A Book of Scars (Quercus, £19.99) by William Shaw is the third novel to feature DS Cathal Breen and the now ex-WPC Helen Tozer. It’s 1969, and Breen and Tozer are trying to solve the murder, five years earlier, of Tozer’s sixteen-year-old sister Alexandra on the family’s Devon farm. They discover that the full, horrific details of the killing have been kept from the family, and, shortly thereafter, the original investigating officer is brutally despatched in the same manner as poor Alexandra. Suspicion falls on Tozer, but it soon becomes clear to Breen that the case has its roots in the euphemistically-named ‘Kenya Emergency’ which took place over a decade earlier. A Book of Scars is both a first-rate mystery and a compelling and accurate portrait of a changing society that is confused about the present and ill-at-ease with the past.

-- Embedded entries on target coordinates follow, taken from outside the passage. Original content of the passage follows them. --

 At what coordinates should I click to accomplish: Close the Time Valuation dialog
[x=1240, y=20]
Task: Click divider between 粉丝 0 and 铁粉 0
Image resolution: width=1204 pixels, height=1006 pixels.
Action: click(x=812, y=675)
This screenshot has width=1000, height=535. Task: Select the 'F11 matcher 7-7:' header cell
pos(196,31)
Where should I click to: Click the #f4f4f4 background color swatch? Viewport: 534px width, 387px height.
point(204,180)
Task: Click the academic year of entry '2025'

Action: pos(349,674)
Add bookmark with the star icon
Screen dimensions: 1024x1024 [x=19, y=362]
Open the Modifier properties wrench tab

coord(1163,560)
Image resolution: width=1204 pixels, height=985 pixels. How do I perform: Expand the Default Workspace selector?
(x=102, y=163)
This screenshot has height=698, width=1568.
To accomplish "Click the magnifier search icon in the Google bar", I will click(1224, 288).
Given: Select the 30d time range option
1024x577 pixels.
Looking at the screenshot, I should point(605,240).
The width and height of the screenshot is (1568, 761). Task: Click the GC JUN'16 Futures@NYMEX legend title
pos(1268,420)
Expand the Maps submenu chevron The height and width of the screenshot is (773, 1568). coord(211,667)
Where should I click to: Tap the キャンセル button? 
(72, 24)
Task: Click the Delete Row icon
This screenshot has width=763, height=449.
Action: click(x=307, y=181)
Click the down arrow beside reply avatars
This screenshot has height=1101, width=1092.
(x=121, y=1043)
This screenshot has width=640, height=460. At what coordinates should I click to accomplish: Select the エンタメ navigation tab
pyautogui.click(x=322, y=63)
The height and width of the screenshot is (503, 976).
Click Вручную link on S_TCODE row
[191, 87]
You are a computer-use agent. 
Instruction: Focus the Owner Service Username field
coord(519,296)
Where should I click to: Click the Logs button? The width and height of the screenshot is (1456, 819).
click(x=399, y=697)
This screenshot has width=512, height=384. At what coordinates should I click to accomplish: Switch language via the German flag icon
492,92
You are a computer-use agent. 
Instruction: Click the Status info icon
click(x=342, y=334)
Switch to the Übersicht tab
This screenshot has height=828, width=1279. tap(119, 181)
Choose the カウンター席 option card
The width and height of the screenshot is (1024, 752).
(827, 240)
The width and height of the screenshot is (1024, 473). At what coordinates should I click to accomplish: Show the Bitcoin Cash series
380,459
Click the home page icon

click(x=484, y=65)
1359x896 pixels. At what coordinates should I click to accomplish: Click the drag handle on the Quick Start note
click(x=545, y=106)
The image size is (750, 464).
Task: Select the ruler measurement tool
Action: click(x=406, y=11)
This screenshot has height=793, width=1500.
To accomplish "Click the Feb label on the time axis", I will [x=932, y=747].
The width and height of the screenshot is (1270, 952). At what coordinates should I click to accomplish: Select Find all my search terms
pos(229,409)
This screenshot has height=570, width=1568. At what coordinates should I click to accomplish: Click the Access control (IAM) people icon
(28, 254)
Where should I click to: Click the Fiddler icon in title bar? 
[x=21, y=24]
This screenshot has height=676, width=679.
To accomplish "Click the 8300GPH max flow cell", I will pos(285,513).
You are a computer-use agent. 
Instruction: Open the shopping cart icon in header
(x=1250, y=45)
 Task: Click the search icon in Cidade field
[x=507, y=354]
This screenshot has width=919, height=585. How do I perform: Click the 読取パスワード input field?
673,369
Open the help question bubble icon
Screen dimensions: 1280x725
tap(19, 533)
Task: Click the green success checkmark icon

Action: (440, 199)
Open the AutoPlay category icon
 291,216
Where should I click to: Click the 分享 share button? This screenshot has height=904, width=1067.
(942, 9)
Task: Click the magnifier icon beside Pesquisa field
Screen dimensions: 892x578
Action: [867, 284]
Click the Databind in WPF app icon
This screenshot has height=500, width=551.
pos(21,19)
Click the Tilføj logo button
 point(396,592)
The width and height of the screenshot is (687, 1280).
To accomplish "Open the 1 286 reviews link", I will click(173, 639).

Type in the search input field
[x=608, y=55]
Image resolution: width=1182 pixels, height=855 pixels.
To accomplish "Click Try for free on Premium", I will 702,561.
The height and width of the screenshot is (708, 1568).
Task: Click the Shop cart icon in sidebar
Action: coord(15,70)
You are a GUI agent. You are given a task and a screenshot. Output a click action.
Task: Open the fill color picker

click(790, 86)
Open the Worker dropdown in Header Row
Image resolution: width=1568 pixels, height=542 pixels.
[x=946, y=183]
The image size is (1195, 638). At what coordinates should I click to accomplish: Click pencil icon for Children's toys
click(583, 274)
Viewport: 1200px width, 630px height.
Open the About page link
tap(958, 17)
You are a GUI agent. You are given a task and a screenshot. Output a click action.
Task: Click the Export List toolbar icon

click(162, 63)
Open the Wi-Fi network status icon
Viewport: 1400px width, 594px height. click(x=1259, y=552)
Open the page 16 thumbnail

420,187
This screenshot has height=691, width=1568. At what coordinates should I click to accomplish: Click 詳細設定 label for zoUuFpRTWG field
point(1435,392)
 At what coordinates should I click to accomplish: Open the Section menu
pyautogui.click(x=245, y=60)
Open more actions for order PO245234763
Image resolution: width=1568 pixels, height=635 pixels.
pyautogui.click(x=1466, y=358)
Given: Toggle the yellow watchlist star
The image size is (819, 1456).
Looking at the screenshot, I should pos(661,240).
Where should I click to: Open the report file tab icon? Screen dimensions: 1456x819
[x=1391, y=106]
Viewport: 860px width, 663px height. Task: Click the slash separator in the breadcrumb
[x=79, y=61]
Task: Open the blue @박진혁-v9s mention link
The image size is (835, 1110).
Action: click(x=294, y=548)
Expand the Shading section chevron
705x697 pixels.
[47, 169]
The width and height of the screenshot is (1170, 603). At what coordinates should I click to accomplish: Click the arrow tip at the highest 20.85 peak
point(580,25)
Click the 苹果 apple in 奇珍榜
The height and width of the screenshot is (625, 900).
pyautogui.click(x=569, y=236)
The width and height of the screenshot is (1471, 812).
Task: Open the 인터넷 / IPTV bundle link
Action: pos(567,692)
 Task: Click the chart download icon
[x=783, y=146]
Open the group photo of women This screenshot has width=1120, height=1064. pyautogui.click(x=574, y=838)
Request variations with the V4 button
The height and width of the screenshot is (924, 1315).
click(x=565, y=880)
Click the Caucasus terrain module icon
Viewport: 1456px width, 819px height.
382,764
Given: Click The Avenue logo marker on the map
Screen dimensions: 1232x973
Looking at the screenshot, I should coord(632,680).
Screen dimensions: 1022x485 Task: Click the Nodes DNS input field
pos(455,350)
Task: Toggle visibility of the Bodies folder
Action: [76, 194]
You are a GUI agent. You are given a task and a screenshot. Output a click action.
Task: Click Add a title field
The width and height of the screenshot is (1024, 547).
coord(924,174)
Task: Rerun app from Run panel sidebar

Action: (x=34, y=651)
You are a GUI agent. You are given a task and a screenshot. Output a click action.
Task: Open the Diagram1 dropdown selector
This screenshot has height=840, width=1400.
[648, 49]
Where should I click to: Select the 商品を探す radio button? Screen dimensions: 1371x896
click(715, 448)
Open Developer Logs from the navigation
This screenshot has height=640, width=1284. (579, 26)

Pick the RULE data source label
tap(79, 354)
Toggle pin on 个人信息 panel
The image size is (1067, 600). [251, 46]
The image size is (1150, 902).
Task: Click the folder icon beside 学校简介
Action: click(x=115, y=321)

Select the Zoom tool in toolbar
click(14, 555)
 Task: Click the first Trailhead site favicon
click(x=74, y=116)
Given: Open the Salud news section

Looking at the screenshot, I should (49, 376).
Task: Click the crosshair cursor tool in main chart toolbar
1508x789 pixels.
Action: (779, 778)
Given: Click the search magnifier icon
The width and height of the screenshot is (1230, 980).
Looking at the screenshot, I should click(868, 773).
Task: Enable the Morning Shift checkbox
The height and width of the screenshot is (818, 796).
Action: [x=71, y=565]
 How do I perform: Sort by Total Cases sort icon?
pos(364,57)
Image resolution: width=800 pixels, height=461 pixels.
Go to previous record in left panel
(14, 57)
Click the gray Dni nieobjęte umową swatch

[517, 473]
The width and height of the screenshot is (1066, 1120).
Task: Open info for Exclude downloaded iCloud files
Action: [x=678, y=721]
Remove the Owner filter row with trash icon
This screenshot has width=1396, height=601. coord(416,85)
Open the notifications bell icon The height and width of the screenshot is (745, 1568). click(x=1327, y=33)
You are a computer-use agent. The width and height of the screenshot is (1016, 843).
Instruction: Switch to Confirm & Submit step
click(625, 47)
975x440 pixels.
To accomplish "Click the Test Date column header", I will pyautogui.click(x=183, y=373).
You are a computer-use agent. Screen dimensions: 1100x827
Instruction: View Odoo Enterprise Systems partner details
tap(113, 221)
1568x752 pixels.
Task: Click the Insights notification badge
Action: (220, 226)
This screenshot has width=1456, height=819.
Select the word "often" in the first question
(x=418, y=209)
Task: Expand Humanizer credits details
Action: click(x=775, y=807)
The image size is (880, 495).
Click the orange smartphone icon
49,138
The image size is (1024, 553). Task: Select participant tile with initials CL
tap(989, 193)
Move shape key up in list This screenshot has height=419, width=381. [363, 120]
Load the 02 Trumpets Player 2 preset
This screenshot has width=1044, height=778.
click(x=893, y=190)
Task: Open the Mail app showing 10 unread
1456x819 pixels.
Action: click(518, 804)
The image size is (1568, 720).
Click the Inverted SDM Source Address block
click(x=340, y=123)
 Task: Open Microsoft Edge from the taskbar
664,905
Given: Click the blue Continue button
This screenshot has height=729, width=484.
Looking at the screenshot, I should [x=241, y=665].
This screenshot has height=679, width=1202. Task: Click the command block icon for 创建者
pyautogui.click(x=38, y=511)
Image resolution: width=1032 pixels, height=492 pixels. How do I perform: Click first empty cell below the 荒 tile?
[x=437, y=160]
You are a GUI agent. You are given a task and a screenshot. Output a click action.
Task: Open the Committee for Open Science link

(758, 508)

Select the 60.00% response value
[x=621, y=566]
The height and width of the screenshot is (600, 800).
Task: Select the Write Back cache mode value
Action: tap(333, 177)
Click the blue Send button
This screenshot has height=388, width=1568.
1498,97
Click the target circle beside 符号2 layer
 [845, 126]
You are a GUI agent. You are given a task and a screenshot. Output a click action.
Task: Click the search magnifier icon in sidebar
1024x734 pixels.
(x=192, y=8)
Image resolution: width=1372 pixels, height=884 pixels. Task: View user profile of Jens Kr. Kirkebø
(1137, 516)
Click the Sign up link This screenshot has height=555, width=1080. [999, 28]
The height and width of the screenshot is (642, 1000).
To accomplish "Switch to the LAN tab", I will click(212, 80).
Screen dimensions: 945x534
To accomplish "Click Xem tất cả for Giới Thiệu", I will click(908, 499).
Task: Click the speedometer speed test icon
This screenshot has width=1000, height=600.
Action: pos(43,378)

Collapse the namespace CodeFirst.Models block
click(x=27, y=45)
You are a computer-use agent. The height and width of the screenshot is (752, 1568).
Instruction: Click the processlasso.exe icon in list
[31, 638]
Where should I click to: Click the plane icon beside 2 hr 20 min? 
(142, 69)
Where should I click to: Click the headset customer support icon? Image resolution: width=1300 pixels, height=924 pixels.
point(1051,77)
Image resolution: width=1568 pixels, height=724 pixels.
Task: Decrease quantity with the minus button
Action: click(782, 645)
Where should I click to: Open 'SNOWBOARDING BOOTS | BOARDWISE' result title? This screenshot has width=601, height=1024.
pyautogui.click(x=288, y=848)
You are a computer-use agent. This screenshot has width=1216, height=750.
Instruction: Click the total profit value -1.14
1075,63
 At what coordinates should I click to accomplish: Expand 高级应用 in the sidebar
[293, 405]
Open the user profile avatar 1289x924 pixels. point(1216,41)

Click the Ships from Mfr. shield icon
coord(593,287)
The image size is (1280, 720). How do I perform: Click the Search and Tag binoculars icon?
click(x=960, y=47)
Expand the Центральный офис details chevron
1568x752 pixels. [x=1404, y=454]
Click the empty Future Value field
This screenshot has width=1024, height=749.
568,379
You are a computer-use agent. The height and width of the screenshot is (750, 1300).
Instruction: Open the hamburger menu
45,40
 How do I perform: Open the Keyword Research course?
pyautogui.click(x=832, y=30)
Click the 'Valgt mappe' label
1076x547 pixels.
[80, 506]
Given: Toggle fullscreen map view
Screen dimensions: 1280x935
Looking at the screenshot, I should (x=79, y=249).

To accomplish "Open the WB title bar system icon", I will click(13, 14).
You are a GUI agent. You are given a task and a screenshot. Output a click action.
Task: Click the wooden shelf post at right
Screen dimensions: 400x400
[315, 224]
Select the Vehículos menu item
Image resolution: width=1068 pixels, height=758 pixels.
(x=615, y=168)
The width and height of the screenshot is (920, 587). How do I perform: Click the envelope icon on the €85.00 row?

The past also impacts on the present – although with a closer focus – in In Bitter Chill, the first novel by Sarah Ward (Faber & Faber, £12.99). Genealogist Rachel Jones is the survivor of two schoolgirls who were kidnapped in 1978, but she has very little memory of the event and can throw no light on why her friend, Sophie Jenkins, disappeared, or who might have been responsible. When, thirty-seven years later, Sophie’s mother is found dead in a local hotel, the police are unsure whether the apparent suicide is linked to the earlier tragedy, and Rachel, who has struggled to put the past behind her, is forced to re-examine what happened. Set in a claustrophobic small town in Derbyshire, this promising, if somewhat uneven, debut is a genuinely intriguing Chinese puzzle box of a mystery about family secrets.